Sunday, January 01, 2006

One Door Closes

2005 went out with a sigh of relief.

My private practice tanked a couple of months ago. I could blame the Medicaid/Mainecare system and its defunct billing. I do blame the Governor for his defunct response. But, I also see the big picture. "Things happen for a reason," as "they" say. (Who are they anyway?)

What things?

In October, 2005, I met with some muckity mucks. It felt good. The room stormed with ideas. "Why not merge with our agency?" They wanted to expand their outpatient services and asked if I could assist with their in-home behavioral services. We came up with a game plan and shook hands. A position that combined outpatient services with in-home supervision of behavioral specialists. Over the next two months though, it became clear that management had no intention of seeing those plans through.


My office had two beautiful therapy offices and a grand, group therapy room that overlooked Wilson stream. It was clear that my work with kids was imbued in group therapy. We spoke about bringing on another therapist who might cofacilitate with me.
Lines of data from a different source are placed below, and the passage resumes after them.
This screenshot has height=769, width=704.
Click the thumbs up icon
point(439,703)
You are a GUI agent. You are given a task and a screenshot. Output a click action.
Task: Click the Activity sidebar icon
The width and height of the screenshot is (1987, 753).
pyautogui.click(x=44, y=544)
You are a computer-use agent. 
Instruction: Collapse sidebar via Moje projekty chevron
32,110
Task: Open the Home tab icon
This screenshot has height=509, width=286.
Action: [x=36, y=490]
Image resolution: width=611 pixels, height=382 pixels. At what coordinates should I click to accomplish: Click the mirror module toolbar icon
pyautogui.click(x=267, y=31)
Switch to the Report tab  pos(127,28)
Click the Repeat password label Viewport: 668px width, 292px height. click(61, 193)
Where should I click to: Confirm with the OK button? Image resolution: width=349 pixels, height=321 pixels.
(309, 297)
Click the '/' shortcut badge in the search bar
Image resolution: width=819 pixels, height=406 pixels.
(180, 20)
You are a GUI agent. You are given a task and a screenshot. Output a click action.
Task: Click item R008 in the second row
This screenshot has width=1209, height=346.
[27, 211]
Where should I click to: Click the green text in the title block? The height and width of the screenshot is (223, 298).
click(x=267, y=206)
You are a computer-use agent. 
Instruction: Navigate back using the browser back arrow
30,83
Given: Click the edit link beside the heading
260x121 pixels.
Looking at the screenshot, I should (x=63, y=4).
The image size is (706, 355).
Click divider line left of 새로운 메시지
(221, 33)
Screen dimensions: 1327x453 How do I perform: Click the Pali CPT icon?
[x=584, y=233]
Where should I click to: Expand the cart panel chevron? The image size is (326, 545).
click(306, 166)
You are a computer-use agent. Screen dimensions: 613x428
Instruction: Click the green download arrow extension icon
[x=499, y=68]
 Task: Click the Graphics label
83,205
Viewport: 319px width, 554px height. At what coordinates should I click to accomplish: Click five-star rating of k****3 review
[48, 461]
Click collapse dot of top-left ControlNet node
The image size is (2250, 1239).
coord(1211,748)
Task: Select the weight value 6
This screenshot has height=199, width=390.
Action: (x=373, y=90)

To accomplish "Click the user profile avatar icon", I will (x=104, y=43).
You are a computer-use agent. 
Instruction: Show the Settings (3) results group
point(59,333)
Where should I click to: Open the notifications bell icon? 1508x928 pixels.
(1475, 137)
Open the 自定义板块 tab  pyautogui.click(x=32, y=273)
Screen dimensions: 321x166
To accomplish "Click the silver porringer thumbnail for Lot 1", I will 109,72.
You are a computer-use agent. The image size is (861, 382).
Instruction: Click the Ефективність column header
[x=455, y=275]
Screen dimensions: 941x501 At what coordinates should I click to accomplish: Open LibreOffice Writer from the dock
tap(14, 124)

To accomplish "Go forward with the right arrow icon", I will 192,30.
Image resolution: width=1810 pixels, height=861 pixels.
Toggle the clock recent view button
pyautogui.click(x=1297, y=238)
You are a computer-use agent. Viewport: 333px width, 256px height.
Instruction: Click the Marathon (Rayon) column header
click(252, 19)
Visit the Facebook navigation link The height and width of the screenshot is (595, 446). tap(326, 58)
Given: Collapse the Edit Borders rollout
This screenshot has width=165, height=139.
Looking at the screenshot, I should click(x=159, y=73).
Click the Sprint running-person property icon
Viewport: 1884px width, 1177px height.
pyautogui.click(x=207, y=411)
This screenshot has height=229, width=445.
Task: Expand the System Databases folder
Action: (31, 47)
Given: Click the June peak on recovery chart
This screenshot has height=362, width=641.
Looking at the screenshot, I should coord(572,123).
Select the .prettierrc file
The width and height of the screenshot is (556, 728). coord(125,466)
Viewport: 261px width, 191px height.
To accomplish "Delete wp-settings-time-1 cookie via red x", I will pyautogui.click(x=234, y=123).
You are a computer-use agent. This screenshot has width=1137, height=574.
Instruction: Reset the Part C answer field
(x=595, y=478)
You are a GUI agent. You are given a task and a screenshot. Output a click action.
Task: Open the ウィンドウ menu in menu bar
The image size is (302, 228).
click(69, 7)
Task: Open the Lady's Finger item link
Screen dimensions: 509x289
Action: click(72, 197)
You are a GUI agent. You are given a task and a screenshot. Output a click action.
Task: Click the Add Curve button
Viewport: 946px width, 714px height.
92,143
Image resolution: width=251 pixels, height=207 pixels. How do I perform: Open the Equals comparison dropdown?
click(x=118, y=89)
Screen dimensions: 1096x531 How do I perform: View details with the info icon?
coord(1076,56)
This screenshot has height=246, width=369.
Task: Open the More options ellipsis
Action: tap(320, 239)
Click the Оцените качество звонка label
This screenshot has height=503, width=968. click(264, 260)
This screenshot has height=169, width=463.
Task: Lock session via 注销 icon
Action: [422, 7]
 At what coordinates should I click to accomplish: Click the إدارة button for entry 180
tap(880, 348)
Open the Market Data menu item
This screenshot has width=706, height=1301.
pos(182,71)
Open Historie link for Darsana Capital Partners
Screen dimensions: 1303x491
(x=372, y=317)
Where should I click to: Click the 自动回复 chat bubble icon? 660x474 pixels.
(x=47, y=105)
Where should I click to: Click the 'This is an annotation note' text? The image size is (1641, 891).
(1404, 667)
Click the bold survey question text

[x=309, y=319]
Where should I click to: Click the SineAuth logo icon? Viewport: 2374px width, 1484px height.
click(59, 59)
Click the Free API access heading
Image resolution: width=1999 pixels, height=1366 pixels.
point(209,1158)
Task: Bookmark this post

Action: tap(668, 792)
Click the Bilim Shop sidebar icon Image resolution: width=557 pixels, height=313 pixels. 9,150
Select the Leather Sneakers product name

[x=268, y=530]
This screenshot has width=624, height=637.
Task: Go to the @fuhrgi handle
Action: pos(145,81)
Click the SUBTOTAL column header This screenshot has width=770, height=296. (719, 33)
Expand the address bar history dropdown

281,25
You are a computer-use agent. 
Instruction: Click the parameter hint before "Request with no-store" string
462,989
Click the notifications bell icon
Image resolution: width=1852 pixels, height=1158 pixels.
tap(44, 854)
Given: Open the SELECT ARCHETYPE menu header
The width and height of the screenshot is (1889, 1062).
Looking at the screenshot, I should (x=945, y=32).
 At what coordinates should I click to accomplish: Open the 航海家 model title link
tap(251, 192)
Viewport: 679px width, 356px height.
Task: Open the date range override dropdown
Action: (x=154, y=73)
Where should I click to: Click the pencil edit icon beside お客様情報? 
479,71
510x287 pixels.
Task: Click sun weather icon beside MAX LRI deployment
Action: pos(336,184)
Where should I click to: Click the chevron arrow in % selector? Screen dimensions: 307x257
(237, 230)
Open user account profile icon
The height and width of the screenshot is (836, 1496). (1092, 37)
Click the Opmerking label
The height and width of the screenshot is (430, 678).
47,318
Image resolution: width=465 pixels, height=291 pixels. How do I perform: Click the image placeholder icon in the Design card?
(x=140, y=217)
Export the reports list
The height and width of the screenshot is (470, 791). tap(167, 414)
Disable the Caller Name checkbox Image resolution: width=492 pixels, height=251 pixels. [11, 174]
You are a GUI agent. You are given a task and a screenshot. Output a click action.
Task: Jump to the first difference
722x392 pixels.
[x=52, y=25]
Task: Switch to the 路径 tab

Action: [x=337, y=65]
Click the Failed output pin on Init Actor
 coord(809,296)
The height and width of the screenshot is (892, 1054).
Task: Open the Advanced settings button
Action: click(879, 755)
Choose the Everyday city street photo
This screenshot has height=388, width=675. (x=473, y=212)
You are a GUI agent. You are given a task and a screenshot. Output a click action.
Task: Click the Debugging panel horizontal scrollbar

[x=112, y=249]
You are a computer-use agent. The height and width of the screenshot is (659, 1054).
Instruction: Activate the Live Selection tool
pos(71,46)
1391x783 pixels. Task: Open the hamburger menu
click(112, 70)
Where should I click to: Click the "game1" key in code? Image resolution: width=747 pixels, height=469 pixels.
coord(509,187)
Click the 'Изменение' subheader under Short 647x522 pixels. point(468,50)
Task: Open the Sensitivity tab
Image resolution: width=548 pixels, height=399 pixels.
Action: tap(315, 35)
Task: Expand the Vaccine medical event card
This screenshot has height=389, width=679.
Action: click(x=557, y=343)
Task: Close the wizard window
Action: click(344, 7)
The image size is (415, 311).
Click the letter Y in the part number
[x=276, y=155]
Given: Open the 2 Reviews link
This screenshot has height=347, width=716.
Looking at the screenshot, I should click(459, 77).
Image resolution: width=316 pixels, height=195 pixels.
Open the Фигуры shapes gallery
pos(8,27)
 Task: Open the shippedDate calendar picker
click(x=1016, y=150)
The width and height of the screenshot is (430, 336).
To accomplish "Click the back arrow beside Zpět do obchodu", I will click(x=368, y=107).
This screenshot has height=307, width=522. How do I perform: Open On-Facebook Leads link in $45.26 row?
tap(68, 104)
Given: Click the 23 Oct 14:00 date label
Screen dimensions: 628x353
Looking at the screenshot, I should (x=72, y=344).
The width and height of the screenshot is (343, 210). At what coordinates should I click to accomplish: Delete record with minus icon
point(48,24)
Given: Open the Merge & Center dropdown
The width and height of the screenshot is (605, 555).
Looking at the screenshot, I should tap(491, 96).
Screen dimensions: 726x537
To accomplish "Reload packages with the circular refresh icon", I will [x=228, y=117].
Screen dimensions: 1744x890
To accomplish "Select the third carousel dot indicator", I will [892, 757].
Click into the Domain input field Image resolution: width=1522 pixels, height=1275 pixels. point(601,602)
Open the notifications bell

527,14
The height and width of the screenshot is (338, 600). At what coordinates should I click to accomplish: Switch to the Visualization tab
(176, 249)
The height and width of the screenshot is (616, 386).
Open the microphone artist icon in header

Upon agreement of employment, it was understood that continuity of care for my existing clientele was critical. Nonetheless, this agency placed their agenda for renovation ahead of client need. Imagine my confusion when workers showed up and told me I'd have to vacate that day. It felt nothing short of a hostile takeover of my practice that left me disoriented, my possessions in shambles and my clients tossed into oblivion. Ironically, now, more than six weeks later, there are still inadequate facilities to service clients.

To add injury to insult, I was informed the group room was carved up into an office and a waiting room and that I should not expect to have a designated office. I was to share one with other "floaters." Then, matters got even worse. The agency absorbed the clientele of another local agency that had gone under. Without discussion, after only 1 week of employment, I was assigned the task of opening 20 plus cases and taking on over 20 new employees to supervise. This not only negatively affected the quality of care for my outpatient clients, it all but ensured superficial interaction with the new home-health cases and a minimal level of supervision for the 20+ new employees who came on board.

What to do?

I gave notice. I am going to miss the terrific families with whom I have worked presently. Bringing closure will not be easy for anyone. But, I have to stay true to my ethical compass. I must retain my integrity, else how can I serve with integrity.

As one door closes, so another opens. Doors are opening and closing everyday. It's very distracting. It's sad sometimes. Today though, I feel good.